I’ve been thinking a lot about why parents are so nervous about integrated/ing schools. In part, there is simply so much we are encouraged to fear (see You CAN be Too Careful). The heartbreaking and harrowing stories we hear about poor schools ensure that such places could never be safe enough for our kids (nor for anyone’s kid! but we can only choose for our own…).
But really, while the fear factor plays a part, the most common reason I hear why parents won’t send their kids to an Integrated/ing school is this:
I *just* Want the Best for my Child
I mean, I can’t imagine anyone saying that they DON’T want the best for their kid; talk like that is not only absurd, but would result in swift and severe parent-sanctions. But what we mean by THE BEST for our kids is the tricky part.
From my conversations with parents, the BEST is synonymous with the MOST. And the MOST refers to all the stuff that looks great on college applications and is will provide EVERY opportunity for a child to explore and grow and do and do and do (and keep them away from those daggum videogames) so that they will be successful adults in this crazy competitive world.

*STUDY MATERIAL:*
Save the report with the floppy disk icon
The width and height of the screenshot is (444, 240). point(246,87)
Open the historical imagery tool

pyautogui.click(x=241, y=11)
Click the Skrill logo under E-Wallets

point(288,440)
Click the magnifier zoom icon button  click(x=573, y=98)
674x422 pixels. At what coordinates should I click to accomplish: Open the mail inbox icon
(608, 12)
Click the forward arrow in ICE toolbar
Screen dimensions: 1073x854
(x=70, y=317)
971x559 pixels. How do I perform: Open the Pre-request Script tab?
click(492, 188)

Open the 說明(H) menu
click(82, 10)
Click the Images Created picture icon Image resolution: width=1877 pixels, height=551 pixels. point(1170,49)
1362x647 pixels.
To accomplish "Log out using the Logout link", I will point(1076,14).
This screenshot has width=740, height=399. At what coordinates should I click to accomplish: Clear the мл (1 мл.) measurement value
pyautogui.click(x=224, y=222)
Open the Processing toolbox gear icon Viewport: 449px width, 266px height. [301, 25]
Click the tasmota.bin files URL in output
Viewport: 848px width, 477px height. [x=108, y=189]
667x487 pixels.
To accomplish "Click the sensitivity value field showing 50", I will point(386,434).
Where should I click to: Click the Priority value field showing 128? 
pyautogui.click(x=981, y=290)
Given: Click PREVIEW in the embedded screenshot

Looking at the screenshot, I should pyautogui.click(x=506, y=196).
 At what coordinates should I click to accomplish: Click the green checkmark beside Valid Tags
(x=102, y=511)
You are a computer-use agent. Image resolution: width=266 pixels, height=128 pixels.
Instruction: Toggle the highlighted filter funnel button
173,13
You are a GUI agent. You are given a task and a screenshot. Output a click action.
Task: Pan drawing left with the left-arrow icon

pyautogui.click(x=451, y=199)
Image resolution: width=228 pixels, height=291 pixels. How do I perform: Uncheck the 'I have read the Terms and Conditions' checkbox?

*TO DO:*
• 1. Decide whether each statement agrees with the passage about integrated schools, answering yes or no and quoting the words of the passage that settle it. (a) The writer says fear is the most common reason parents give for avoiding such schools. (b) In the writer's conversations with parents, the best is treated as the same as the most. (c) The writer finds the meaning of "the best" for children easy to pin down.
• 2. Reproduce the part of the passage about integrated schools that begins at the words "I’ve been thinking" and stops after the words "for our own…).".
Nothing in the entries affects the work on the passage about integrated schools.

*ANSWERS TO EACH TASK:*
• 1.
(a) No: "while the fear factor plays a part, the most common reason I hear why parents won’t send their kids to an Integrated/ing school is this:"
(b) Yes: "From my conversations with parents, the BEST is synonymous with the MOST."
(c) No: "But what we mean by THE BEST for our kids is the tricky part."

• 2.
I’ve been thinking a lot about why parents are so nervous about integrated/ing schools. In part, there is simply so much we are encouraged to fear (see You CAN be Too Careful). The heartbreaking and harrowing stories we hear about poor schools ensure that such places could never be safe enough for our kids (nor for anyone’s kid! but we can only choose for our own…).